EXERCISE REQUIREMENTS → Lay out the data as a Markdown table with the columns Row and Line, starting at the first line of the data and ending at the line that contains "Action: point(345,562)", both ends included. Number each row and leave out blank lines.

STORED DATA →
-- Start --
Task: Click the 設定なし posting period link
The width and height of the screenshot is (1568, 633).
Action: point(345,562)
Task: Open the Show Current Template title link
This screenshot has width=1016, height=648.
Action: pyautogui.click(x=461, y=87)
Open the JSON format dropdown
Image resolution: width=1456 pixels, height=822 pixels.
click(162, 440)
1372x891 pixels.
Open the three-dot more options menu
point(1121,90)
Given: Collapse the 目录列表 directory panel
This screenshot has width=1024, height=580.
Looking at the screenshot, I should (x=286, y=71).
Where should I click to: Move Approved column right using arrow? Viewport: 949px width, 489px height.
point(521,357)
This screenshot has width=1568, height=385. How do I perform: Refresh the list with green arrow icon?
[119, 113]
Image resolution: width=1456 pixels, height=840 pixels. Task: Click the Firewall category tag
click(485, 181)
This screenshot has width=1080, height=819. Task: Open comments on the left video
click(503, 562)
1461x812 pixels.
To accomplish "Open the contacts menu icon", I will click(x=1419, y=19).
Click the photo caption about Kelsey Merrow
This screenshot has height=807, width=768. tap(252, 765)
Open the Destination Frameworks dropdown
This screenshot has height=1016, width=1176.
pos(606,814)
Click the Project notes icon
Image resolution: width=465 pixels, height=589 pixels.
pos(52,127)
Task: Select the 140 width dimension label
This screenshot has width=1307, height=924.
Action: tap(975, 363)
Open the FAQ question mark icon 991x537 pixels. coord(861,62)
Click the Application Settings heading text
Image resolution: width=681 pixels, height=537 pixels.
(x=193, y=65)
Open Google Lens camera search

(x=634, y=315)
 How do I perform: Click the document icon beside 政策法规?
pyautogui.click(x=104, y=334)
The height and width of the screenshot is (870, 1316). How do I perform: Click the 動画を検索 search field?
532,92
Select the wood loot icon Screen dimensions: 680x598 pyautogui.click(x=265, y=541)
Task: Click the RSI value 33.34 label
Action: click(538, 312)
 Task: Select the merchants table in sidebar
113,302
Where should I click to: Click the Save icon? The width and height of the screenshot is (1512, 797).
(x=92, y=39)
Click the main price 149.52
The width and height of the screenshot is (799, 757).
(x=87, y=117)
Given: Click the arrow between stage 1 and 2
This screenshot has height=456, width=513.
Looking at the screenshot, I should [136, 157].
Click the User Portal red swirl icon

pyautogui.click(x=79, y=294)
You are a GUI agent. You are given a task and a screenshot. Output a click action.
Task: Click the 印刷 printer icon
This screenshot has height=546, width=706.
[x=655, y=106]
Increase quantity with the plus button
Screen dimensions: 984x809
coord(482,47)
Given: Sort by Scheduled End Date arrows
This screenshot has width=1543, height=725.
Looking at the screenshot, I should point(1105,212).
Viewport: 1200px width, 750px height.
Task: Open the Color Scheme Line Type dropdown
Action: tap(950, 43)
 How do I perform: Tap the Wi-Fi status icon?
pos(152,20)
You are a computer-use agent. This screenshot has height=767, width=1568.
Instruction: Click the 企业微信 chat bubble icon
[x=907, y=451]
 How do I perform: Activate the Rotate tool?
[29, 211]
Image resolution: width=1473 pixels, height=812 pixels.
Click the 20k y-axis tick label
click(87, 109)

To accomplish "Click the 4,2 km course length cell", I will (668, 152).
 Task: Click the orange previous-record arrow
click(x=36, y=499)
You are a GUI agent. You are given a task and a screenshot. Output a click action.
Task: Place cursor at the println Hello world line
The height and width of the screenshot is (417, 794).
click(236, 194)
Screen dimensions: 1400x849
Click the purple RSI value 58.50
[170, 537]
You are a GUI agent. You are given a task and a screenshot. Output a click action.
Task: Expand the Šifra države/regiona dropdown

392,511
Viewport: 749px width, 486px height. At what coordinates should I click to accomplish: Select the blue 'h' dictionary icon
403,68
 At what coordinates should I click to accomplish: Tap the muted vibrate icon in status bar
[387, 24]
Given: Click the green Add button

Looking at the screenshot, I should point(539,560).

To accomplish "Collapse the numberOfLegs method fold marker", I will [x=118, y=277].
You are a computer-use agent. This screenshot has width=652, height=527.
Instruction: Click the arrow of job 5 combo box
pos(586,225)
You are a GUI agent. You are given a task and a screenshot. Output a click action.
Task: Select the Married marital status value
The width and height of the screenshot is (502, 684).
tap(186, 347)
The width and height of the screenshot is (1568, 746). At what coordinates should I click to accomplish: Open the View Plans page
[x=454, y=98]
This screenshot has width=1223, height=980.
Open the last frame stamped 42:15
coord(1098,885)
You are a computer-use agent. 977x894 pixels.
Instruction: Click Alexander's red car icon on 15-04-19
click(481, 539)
-- End --
FINISHED TASK →
| Row | Line |
|---|---|
| 1 | Task: Click the 設定なし posting period link |
| 2 | The width and height of the screenshot is (1568, 633). |
| 3 | Action: point(345,562) |